I'll have a look at the style guide...in the meantime, I'll talk to my English teacher. She should know.
 
This is more complex than it even at first appears.

There seems to be the potential for legal issues in relation to it.

The research I have done by entering:-

"How to address a transsexual" in google

Throws up a whole load of references.

In general it seems that, if, for some reason, you are aware of the situation you should ask how the individual wishes to be addressed. Presumably this would also include references to the past. Although, in the UK, it may be an offence to reveal a persons previous gender in certain circumstances.

However more legal minds may know better.
 
This is in analysis of a book involving a fictional character, so there most probably aren't legal issues involved.

I'm aware that transsexuals prefer to be addressed in a form that suits their current gender. However, the problem is that if I need to refer to her when she was a man, and I use her male name or 'he', the teacher/exam marker may think that I'm referring to two different characters.

We've been told definitely not to use footnotes, and I think an explanation that she's transsexual might clutter the essay a bit.

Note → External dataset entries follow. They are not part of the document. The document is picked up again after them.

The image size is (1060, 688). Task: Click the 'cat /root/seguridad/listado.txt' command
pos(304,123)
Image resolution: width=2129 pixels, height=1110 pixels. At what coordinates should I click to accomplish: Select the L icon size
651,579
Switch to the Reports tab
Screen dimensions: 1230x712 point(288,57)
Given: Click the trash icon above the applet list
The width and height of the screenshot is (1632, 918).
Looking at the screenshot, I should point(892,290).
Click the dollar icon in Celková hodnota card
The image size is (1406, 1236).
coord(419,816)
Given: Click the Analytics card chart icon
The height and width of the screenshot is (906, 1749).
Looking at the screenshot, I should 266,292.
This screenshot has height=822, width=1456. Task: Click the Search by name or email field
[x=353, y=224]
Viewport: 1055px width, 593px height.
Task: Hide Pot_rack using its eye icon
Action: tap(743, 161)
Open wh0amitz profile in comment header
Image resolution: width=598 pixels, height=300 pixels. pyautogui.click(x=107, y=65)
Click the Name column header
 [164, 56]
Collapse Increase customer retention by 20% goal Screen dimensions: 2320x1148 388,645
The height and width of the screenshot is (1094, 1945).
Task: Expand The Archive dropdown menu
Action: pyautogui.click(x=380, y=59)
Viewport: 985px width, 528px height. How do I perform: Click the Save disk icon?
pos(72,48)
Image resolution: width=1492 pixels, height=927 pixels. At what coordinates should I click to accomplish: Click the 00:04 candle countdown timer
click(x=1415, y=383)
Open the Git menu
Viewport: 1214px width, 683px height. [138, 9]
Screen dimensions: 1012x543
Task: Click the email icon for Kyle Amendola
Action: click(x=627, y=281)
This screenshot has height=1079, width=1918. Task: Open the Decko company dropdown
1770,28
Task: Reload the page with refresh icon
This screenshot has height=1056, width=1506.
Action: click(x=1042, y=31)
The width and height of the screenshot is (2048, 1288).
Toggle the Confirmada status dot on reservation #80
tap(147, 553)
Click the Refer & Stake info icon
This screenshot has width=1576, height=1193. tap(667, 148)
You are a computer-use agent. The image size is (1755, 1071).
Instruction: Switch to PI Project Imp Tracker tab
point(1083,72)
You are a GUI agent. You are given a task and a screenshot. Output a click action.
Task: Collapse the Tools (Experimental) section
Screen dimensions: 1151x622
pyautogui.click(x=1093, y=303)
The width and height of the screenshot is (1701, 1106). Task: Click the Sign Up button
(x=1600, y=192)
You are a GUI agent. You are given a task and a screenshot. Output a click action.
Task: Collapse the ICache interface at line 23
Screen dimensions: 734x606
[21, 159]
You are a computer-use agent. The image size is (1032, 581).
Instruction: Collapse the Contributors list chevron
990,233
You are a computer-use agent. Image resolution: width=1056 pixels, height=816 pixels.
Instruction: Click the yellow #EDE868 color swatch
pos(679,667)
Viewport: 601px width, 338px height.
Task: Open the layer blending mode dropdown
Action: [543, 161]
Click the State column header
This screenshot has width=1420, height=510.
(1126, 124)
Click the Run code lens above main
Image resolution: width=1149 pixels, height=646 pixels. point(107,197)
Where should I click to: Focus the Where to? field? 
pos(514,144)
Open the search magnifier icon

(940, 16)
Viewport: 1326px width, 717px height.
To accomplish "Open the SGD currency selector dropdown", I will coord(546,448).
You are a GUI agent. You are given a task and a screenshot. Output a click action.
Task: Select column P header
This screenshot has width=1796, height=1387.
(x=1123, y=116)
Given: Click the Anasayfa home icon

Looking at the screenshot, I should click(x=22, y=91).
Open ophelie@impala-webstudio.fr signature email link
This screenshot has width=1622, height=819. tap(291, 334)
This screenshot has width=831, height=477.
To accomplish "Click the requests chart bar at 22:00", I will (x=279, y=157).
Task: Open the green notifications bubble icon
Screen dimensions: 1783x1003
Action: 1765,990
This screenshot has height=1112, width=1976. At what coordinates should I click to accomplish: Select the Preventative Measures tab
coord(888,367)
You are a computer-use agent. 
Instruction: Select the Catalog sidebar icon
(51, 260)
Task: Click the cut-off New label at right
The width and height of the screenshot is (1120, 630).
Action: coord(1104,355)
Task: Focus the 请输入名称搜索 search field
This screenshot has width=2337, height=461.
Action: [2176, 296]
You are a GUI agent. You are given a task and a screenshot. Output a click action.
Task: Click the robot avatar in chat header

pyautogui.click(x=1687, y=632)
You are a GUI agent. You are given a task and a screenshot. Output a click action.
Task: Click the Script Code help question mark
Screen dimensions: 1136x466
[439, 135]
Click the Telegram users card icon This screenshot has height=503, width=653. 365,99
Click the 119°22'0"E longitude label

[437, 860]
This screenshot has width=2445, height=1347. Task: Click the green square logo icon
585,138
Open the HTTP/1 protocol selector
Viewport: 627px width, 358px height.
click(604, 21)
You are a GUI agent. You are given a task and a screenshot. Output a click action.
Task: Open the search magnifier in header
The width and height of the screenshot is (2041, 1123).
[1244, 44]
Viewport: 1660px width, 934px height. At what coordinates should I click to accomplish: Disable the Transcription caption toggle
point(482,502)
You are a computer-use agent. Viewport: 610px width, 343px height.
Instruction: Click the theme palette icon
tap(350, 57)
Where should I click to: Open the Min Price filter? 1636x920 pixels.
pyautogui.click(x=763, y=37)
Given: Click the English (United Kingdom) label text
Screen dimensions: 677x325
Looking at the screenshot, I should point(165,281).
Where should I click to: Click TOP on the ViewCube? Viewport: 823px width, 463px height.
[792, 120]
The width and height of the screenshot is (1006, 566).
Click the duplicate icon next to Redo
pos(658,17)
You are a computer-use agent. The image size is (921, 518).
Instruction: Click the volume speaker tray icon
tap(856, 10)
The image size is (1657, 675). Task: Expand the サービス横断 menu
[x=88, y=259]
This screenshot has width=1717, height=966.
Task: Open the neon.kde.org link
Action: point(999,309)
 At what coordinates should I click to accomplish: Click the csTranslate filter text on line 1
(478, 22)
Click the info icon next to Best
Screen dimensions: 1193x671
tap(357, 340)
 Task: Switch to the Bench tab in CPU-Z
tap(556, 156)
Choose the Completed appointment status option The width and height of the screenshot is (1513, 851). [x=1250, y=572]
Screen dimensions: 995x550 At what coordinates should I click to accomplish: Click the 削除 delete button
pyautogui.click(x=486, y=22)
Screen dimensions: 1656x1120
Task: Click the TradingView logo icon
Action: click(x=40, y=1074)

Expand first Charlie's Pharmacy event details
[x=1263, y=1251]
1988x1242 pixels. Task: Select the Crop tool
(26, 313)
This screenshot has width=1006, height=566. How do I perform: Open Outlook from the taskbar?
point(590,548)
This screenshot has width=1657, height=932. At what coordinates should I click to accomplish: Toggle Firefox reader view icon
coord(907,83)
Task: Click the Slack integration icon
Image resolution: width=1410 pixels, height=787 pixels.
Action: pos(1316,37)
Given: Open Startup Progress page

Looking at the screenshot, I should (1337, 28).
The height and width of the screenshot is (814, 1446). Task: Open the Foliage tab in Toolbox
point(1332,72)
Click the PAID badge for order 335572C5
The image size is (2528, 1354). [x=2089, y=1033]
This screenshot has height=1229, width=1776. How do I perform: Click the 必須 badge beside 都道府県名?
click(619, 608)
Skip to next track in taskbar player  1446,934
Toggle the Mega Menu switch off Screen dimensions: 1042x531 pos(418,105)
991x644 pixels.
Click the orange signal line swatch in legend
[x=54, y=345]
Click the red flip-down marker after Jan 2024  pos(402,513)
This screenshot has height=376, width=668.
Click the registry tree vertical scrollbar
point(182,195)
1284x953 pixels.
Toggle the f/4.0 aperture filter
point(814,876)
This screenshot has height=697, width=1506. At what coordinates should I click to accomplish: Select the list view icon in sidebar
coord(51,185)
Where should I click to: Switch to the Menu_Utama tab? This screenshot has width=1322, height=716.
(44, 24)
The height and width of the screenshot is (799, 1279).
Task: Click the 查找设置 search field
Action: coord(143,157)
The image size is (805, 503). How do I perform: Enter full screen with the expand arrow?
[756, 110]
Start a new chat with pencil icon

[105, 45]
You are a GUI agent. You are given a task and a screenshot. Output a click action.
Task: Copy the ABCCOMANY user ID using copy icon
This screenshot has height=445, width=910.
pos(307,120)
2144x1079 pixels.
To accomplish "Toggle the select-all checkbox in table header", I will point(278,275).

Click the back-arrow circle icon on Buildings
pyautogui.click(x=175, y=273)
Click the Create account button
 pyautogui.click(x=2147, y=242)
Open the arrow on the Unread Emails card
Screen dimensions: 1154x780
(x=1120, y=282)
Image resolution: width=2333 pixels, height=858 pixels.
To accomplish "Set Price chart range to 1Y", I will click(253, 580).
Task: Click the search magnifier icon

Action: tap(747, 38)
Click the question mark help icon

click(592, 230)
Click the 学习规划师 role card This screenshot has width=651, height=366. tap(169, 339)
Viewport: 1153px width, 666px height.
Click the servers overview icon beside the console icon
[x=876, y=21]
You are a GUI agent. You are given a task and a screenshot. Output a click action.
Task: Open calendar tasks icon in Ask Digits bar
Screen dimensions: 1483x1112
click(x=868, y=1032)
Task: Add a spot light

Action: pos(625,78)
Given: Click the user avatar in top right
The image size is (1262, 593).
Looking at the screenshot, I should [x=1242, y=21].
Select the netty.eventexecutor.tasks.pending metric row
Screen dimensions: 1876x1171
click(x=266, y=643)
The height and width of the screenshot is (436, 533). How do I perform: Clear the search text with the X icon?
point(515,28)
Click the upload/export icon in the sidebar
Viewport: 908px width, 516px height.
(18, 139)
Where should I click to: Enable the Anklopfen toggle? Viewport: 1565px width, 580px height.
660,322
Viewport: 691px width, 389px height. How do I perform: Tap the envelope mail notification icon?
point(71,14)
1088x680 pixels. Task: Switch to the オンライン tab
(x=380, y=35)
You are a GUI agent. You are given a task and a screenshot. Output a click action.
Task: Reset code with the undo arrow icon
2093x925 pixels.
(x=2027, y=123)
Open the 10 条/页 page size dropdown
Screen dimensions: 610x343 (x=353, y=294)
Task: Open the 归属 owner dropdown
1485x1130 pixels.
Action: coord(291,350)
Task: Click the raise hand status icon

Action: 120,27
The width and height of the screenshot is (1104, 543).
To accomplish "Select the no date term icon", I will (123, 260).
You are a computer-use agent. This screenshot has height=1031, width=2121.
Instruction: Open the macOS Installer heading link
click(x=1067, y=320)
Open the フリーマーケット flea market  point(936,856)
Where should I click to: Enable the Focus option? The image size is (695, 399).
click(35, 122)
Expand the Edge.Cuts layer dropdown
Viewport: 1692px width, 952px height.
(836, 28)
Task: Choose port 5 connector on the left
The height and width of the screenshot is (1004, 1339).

I've got a meeting with my teacher tomorrow, so I'll double check with her then.
 
Go with what the teacher says.

In my opinion, the Judge's suggestion of a prefacing statement seems the most elegant way to solve the problem.
 
What you need is a scene of the "great reveal" where he proudly proclaims he is now a she. Before this scene you would refer to her as a male; after, as female.
 
I'd just pop an explanatory statement in at the start.

"In the work being discussed, the main character undegoes a male-to-female gender realignment. As the character more readily associates with a female identity, references to her will use feminine pronouns throughout."

Nice and simple, no-one has to puzzle it out, and when they read "odd" statements like "when she was a boy" they can instantly deduce what you mean.
 
Hi Lioness,

Never forget that writing is about communication - so you should use whichever pronoun best conveys the message and/or the characterisation which you wish to convey.

If your character believes herself to be female and presents herself that way to the world, then she is a she. I could change my name to David Beckham today, without any legal formality. I see no reason why the narrative voice of the book should not accept the character's choice of gender at face value - unless, of course, you are using the narrator as a quasi-character (a la Henry Fielding) and the narrator has different views which you wish to build into the dramatic tension.

I don't like these tawdry little words like "hir" or whatever. They are clumsy, virtually meaningless (in a deep sense) and just draw undue attention to a matter which, whilst important, is perhaps not the be all and end all of the book. They say more about the person using them than about the person referred to - rarely a good thing. And, of course, the character would probably never refer to herself in those terms.

Readers won't get confused - HB makes an excellent point with his Queen example. Provided you write the charater well, you can trust the reader to keep up.